Les irradiations ultraviolettes à travers le processus d’élastose solaire induit par les espèces réactives de l’oxygène peuvent produire des altérations des vaisseaux et du collagène périvasculaire. Ces dommages permettent l’extravasation de protéines plasmatiques et de médiateurs de l’inflammation comme le complément et certaines cytokines [46]

3.3 Radiations ultraviolets et immunosuppression

Paradoxalement, au moins un tiers des patients atteints de rosacée de phase III voient leurs symptômes s’améliorer au soleil.Ceci est dû au fait que les UVA et les UVB peuvent entraîner une immunosuppression comme le démontre les études in vivo et in vitro. Ceci étant, 60 p. 100 de cette populationa un défaut de cette immunosuppression lorsqu’ils sont exposés au soleil et pour certains auteurs, à la suite d’observations personnelles, il est noté que certains patients s’améliorent s’ils continuent à s’exposer aux UV [41].

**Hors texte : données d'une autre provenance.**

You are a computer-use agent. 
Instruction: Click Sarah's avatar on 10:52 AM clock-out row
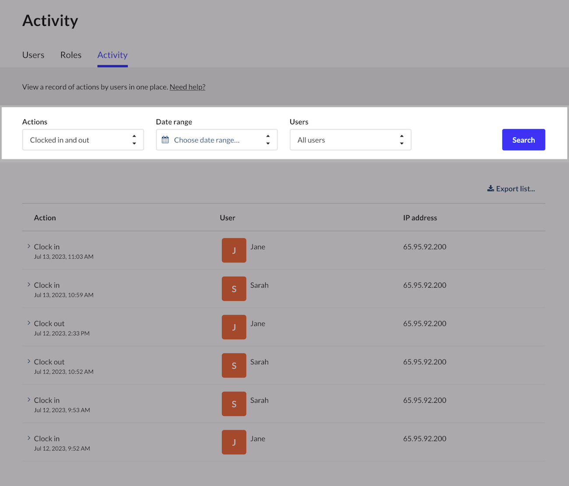tap(234, 366)
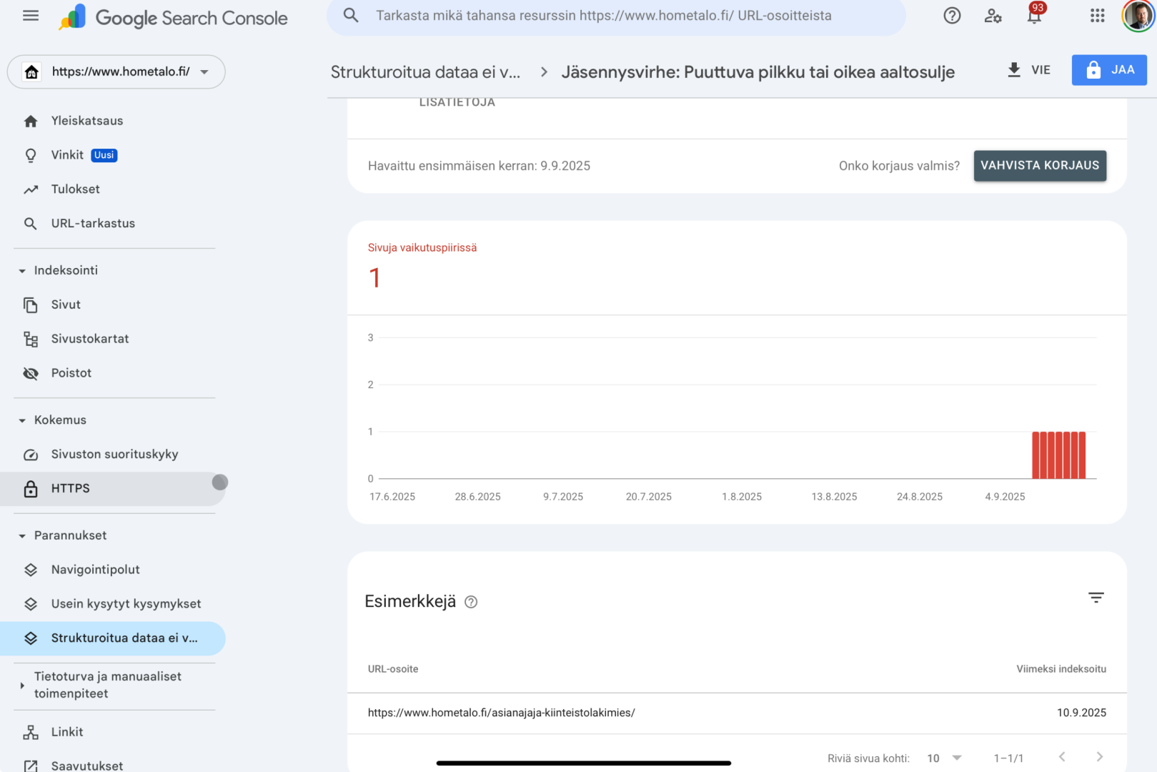Screen dimensions: 1157x772
Task: Open the asianajaja-kiinteistolakimies URL row
Action: pyautogui.click(x=737, y=713)
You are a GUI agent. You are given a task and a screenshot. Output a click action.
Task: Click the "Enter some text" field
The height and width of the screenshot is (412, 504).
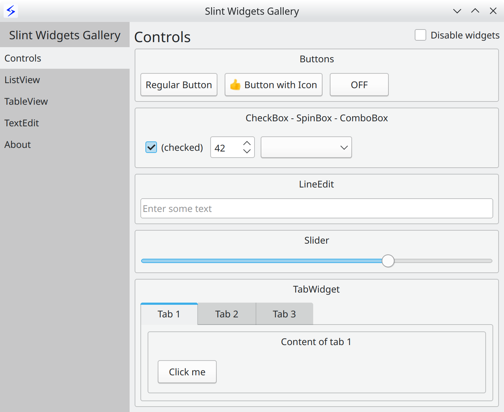316,208
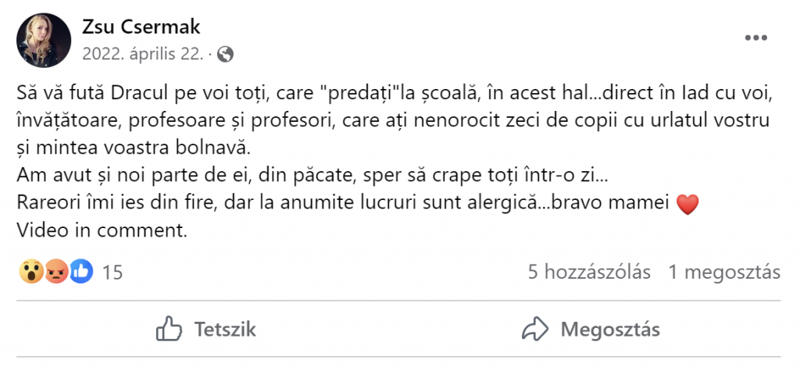Open Zsu Csermak's profile name link
This screenshot has height=367, width=800.
141,27
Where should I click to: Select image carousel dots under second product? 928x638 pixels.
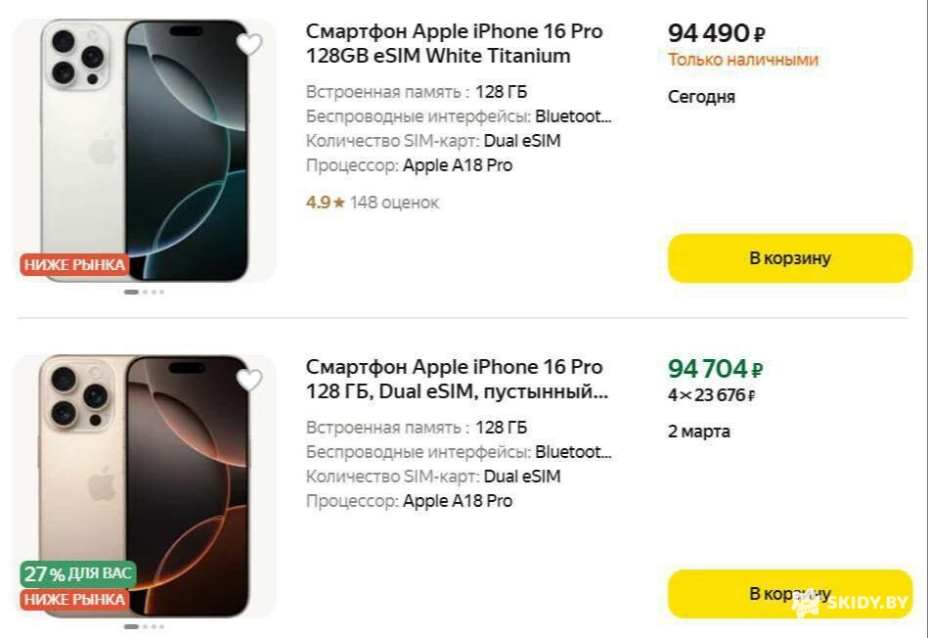click(145, 626)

De bonnes études épidémiologiques sont nécessaires pour démontrer si la prévalence de la rosacée est moins importante dans les pays ensoleillés. La rosacée semble plus fréquente dans les pays nordiques, c’est-à-dire où les périodes ensoleillées sont intermittentes.

Le rôle du soleil dans l’étiopathogénie est encore très discuté. Il est possible que l’exacerbation des symptômes observés chez certains patients après exposition solaire soit complexe mêlant les dommages photo-induits, l’irradiation UV et les effets de la chaleur. Une prédisposition génétique individuelle possible semble plaider pour une association significative entre rosacée et héliodermie [47].

Des études futures sont donc indispensables notamment pour préciser les interférences entre la dégénérescence matricielle et l’homéostasie vasculaire dont les relations doivent être clairement identifiées.